Saturday, November 22, 2008

the Bucket List

Well Kelly and I finally rented the Bucket List last night...

a great story... and one of those that you are glad you saw in the comfort of your own home, so only those closest to you could see you bawl like a small infant!

We really enjoyed it... Nicholson and Freeman were very good in their roles as two recently diagnosed cancer patients who decide they will forgo further torturous chemotherapy treatment... they decide instead to make a list of everything they wanted to see and do before they 'kick the bucket' - hence the title.

It is a very intriguing idea.

When Mom was diagnosed with stage 4 metastatic adenocarcenoma (if I live to be 150 years old, I will NEVER forget those fancy $5 words for 'lung cancer'), she and Dad decided to fight it. Most of us would likely make the same decision given similar circumstances... hindsight being 20/20, I think all of us wish she had been able to do what these two guys did.

I mean, she had 10 pretty good months... if you count as 'good' the routine chemotherapy treatments which poisoned her body and took her hair ...and the radiation treatments that stole her ability to taste food... if you count as 'good' the vomiting and general nausea that became a daily reminder of her disease - or more accurately, the cure for her disease...

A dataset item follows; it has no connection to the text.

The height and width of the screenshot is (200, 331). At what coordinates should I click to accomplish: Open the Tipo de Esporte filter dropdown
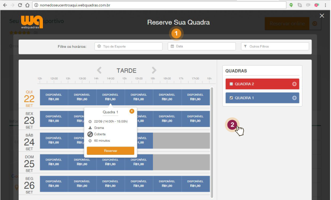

if you count as good the daily shark cartilage milk shakes (I'm not making this up... though now it sounds like a punchline to a bad Saturday Night Live skit with Dan Akroyd and the 'RonCo Bass-o-matic') which tasted as good as they sound... if you count as good being finally so weak she became wheelchair-, then bed-bound...

I dunno... I honestly don't know which was worse: her illness or the treatment. Of course, it helps us sleep better at night to say that 'she would have felt MUCH worse if not for the treatment'...

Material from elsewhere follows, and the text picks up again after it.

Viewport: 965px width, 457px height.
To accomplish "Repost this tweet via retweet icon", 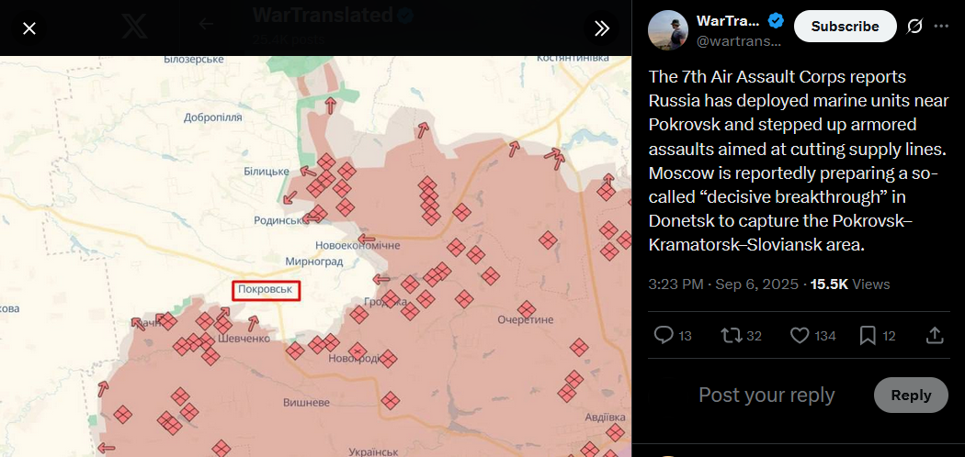I will coord(732,335).
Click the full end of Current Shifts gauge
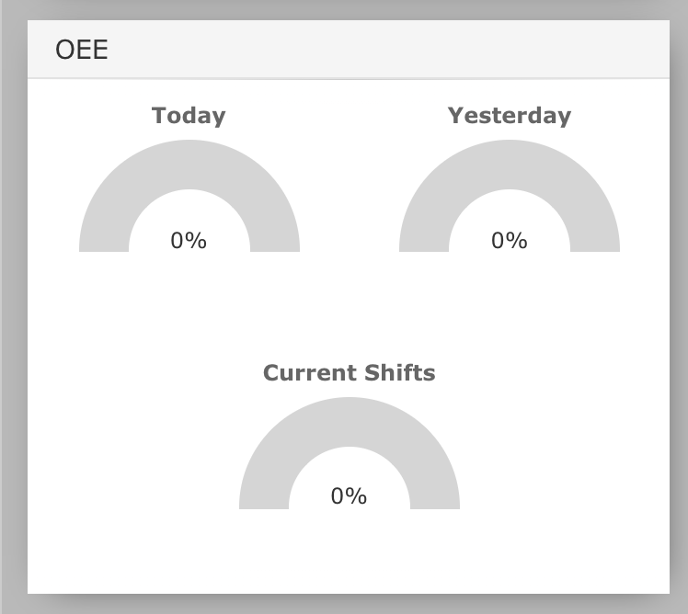Viewport: 688px width, 614px height. pos(435,503)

Oh well... sorry for the digression. I guess I didn't know the movie brought up so many old, deep feelings...

but it makes me wonder (and I know it's easy for me to say this right now...) but I wonder sometimes...

if death is the door to Heaven... if dying is the path to eternal joy and forever being with Jesus... it sure seems that we Christians fight like hell to avoid it. I guess God placed this intense and instinctive 'will to live' inside us all...

OK, this started out as a flippin' movie review... and took a real dark turn toward introspection... sorry for that! :-)

truly, I don't know how I will face my own end here.

...but at least a part of me wants to believe I will embrace it and welcome it and, well, make my own bucket list.